We should also perhaps underscore now that this “appearance” is, or becomes, also a real process, a necessity. Here the New Deal enters it only relatively: it was totally engaged in the “discovery” of capitalist society. The discourse bears on recent developments: when, today, we see the autonomy of the political vigorously confirmed and constructed, while for some time now the state has become the subjective principle of the imputation of the process of social reproduction, in which we can discern a defensive principle, a spy of a capital’s weakness on its own terrain, that found in the New Deal a historic point of departure and the essential terms of its own explication.

This weakness is a reality that capital must learn on its own accord, through experience. The awareness of this is entirely absent in technocratic utopias of controlled industry, of which there were so many in the New Deal. When Berle and Means end The Modern Corporation (1932) by writing: “The future may see the economic organism, now typified by the corporation, not only on an equal plane with the state, but possibly even superseding it as the dominant form of social organization. The law of corporations, accordingly, might well be considered as a potential constitutional law for the new economic state, while business practice is increasingly assuming the aspect of economic statesmanship”15 – this is the confident and optimistic proposition of a new economic order. It’s fitting that the union, officially constituted, enter into this process, because the new order loses every ambiguous corporate residue, and presents itself instead as the organization of freely contracted subjects, a system of “counterposed powers,” and dynamic democracy.

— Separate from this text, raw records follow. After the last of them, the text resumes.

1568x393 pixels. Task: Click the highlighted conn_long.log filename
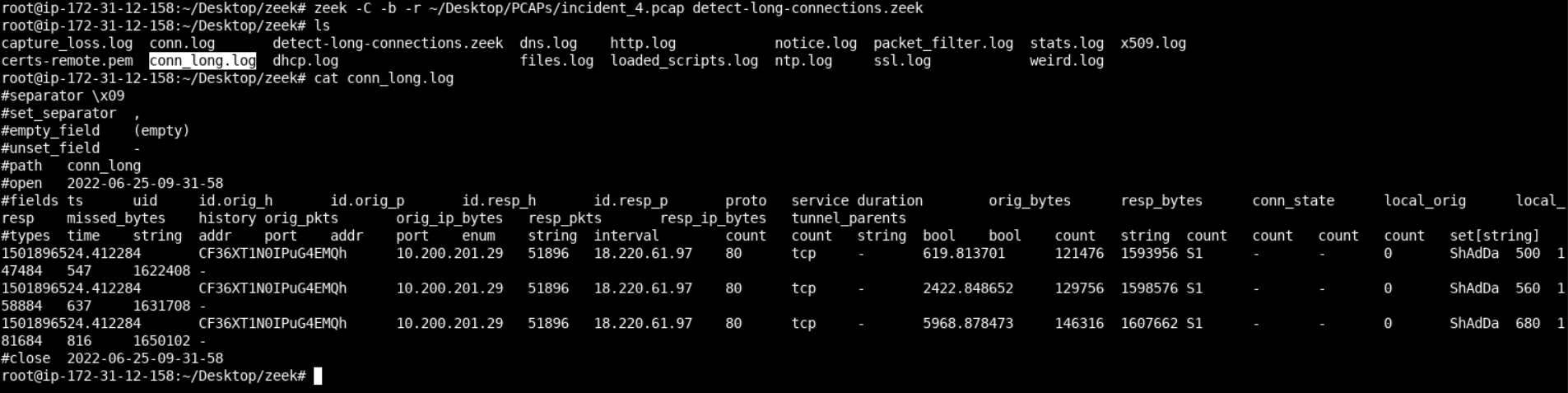202,61
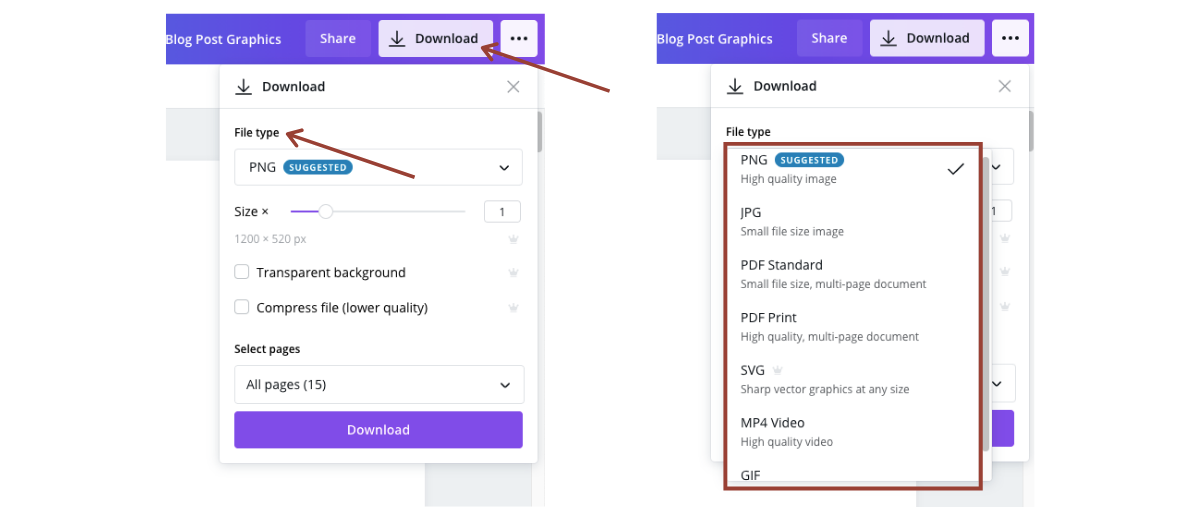Click the Share button in left header

point(338,38)
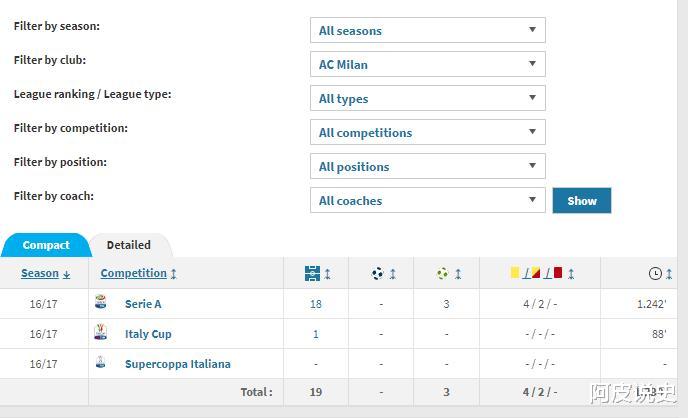Open the All coaches dropdown
The image size is (688, 418).
(427, 201)
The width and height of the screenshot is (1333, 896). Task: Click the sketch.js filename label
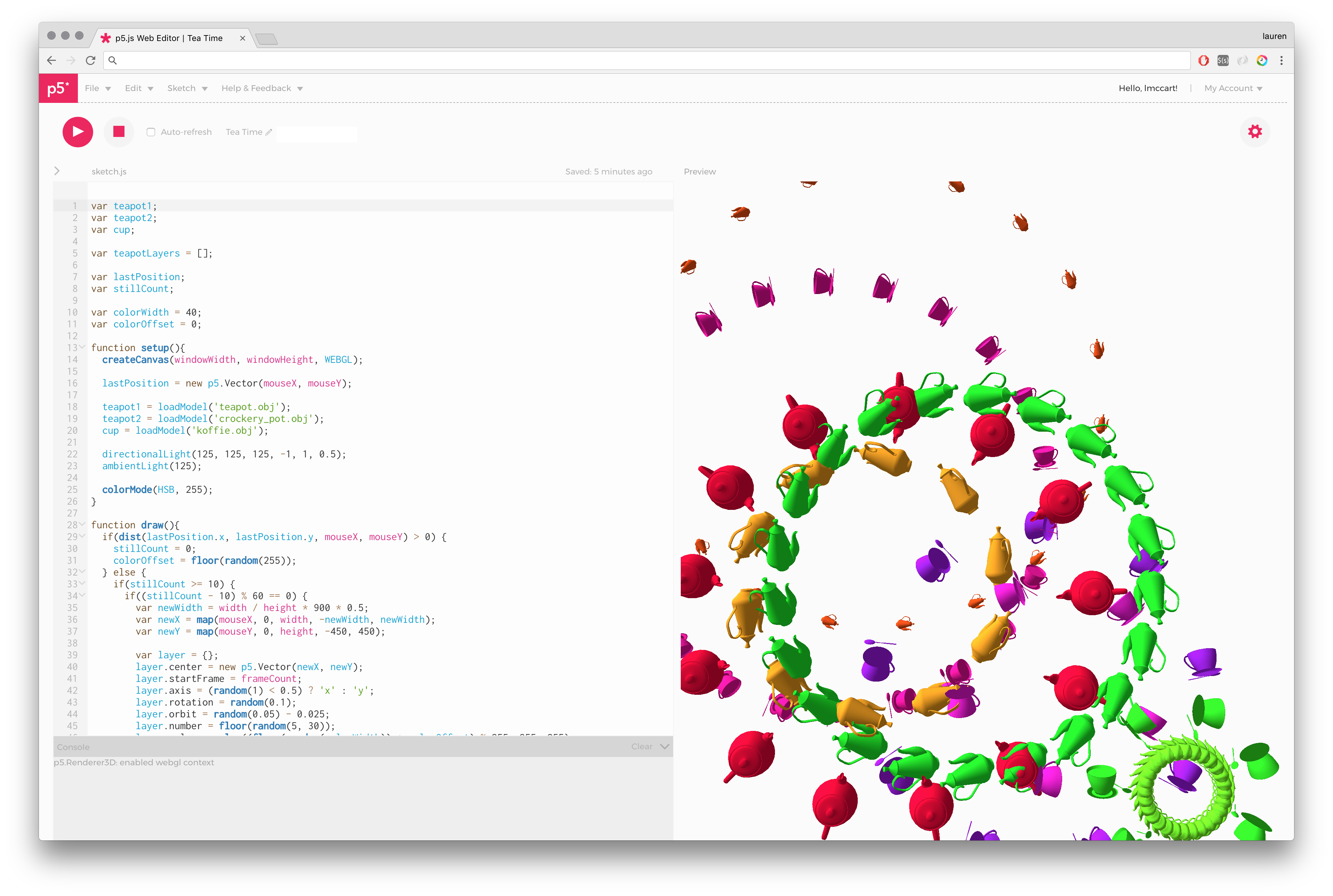coord(109,171)
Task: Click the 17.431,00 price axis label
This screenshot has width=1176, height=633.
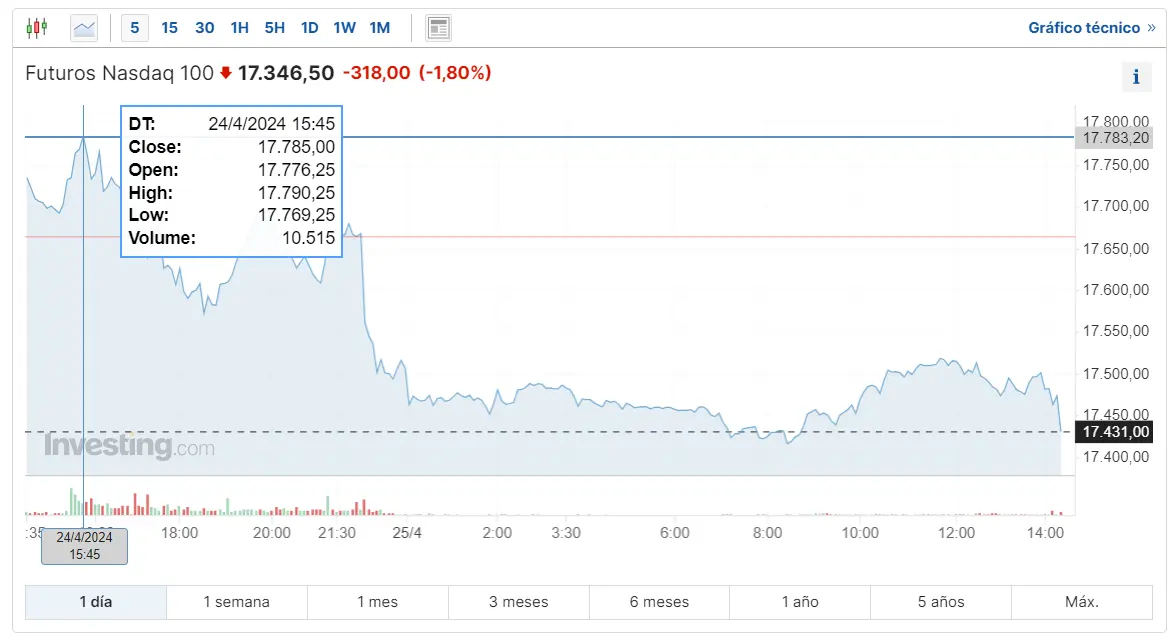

Society-factory, capitalist social plan: from the first historical realization of this movement is born the optical illusion that foresees the “extinction” of the exponential accumulation of social violence. What we can’t see immediately, though, is how the social diffusion of domination and the apparent “truce” between “politics” and “economy” necessarily contains within in itself the concentration of factory despotism [to be spread] over all of society, the relation of separation that must increasingly reunite authority with consensus.

But the experience ends by putting into crisis this optimism about a perfect democracy on economic ground: workers keep pushing, even if in fits and starts, the terms of trade to their favor, doing so in a disordered fashion dangerous given the overall equilibrium. We aren’t reproposing an updated edition of theses of the automatic discovery of contradictions: what is there of the automatic in the workers struggles? Nor are we discussing a mythic system of “high salaries”: high or low, in the end, in terms of what? The problem is that of the function of the wage. Between the New Deal proposition of the wage as the spurring moment of development and the actual generalization of the politics of income as the specific content of the plan, there moves a true and proper historical period, a cycle of development. This is the hypothesis that we are proposing once again. To find its depth and proof, our research will have to properly begin.